Number Game
description:
Alice and Bob are playing a game on a line of N squares. The line is initially populated with one of each of the numbers from 1 to N. Alice and Bob take turns removing a single number from the line, subject to the restriction that a number may only be removed if it is not bordered by a higher number on either side. When the number is removed, the square that contained it is now empty. The winner is the player who removes the 1 from the line. Given an initial configuration, who will win, assuming Alice goes first and both of them play optimally?
Input
Input begins with a line with a single integer T, 1 ≤ T ≤ 100, denoting the number of test cases.
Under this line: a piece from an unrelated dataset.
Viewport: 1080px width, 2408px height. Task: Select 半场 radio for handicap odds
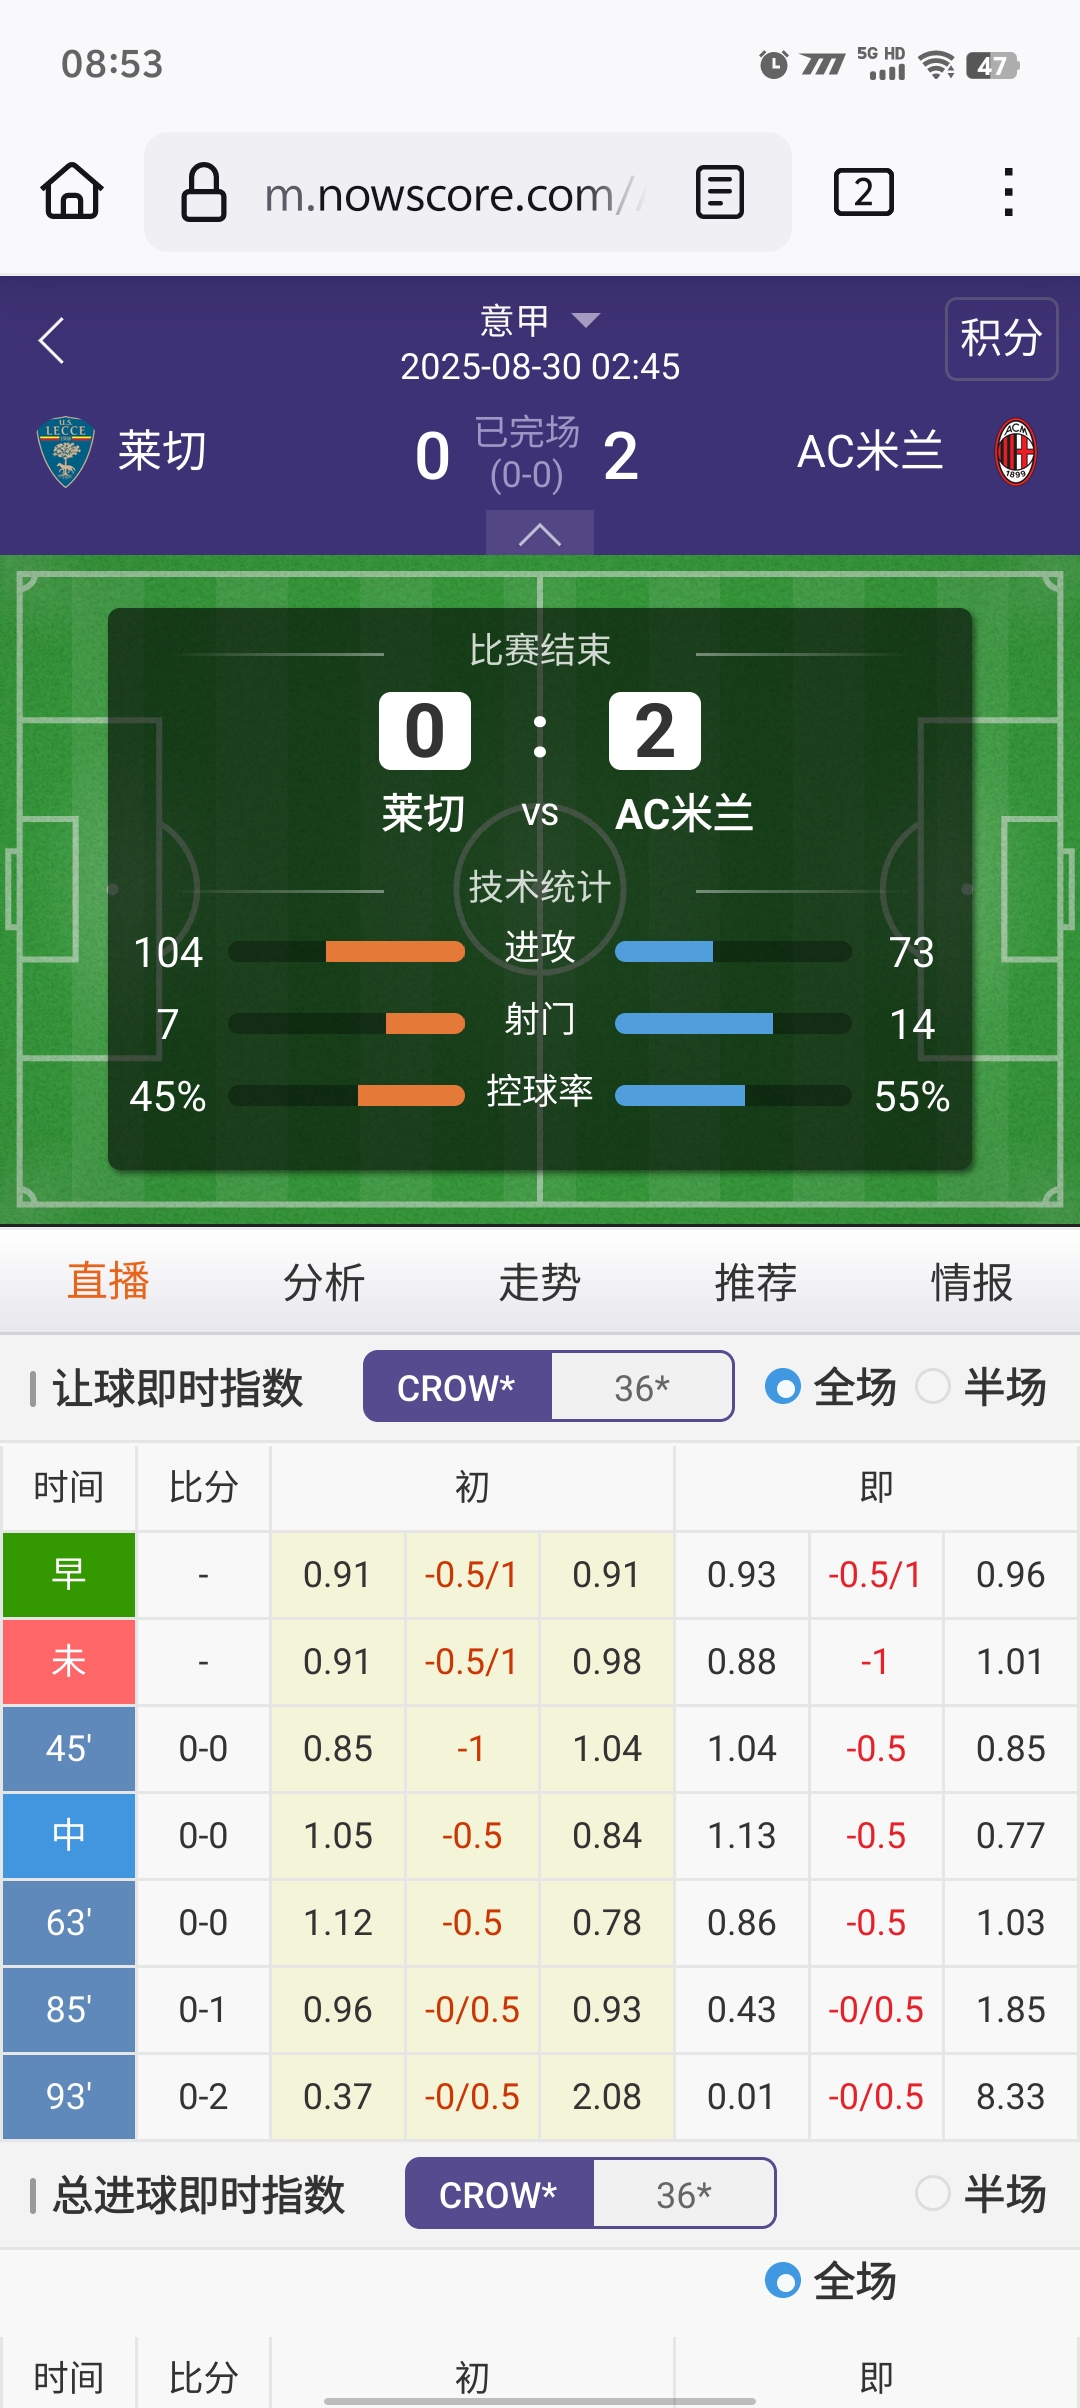pyautogui.click(x=933, y=1387)
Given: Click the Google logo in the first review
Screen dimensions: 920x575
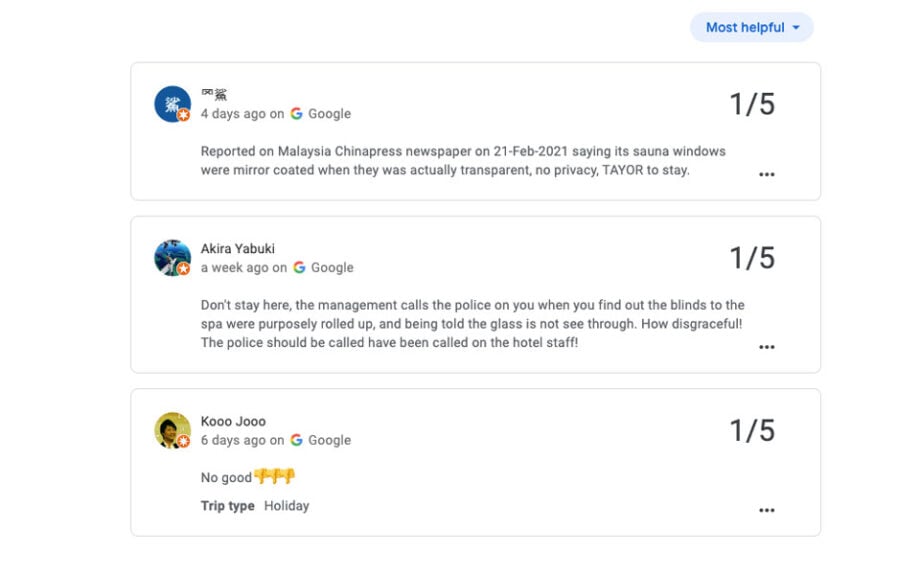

Each test case begins with a line with a single integer N, 1 ≤ N ≤ 100, denoting the size of the line. Next is a line with the numbers from 1 to N, space separated, giving the numbers in line order from left to right.
Output
For each test case, print the name of the winning player on a single line.
Sample Input
4
4
2 1 3 4
4
1 3 2 4
3
1 3 2
6
2 5 1 6 4 3
Sample Output
Bob
Alice
Bob
Alice
题意:
给定一个排列,当一个数字相邻两边的数字都比它小的时候可以把这个数字拿走(拿走之后这个位置会变空),两个人轮流拿数字,拿到1的人赢,问两个人都足够聪明,谁会赢,Alice先手。
分三种情况
#include<iostream>
using namespace std;
const int maxn = 10050;
int a[maxn];
int n;
int rt;
int main(){
ios::sync_with_stdio(false);
int T;
cin>>T;
while(T--)
{
cin>>n;
int lres = 0 ,rres = 0;
int l = 0,r = 0;
for(int i = 1;i <= n;++i) {
cin>>a[i];
if(a[i] == 1) rt = i;
}
if(n == 1)
{
cout<<"Alice"<<endl;continue;
}
int i;
for(i = rt-1;i >= 1;--i){
if(a[i] > a[i+1]) ++l;
else break;
}
while(i > 0 && a[i] < a[i+1]){
lres++;i--;
}
for(i = rt + 1;i <= n;++i)
{
if(a[i] > a[i-1]) r++;
else break;
}
while(i <= n && a[i] < a[i-1])
{
rres++;i++;
}
if(l == 0){
if(r == 1)
{
if((n - 1 - r - rres)%2 == 0) cout<<"Bob"<<endl;
else cout<<"Alice"<<endl;
}
else if((n-1)%2 == 0) cout<<"Alice"<<endl;
else cout<<"Bob"<<endl;
}
else if(r == 0)
{
if(l == 1)
{
if((n - 1 - l - lres)%2 == 0) cout<<"Bob"<<endl;
else cout<<"Alice"<<endl;
}
else if((n-1)%2 == 0)
cout<<"Alice"<<endl;
else
cout<<"Bob"<<endl;
}
else if(l == 1 && r == 1)
{
if((n - l - lres) %2 == 0) cout<<"Alice"<<endl;
else if((n - r - rres)%2 == 0) cout<<"Alice"<<endl;
else cout<<"Bob"<<endl;
}
else
{
if(n&1)
cout<<"Alice"<<endl;
else
cout<<"Bob"<<endl;
}
}
}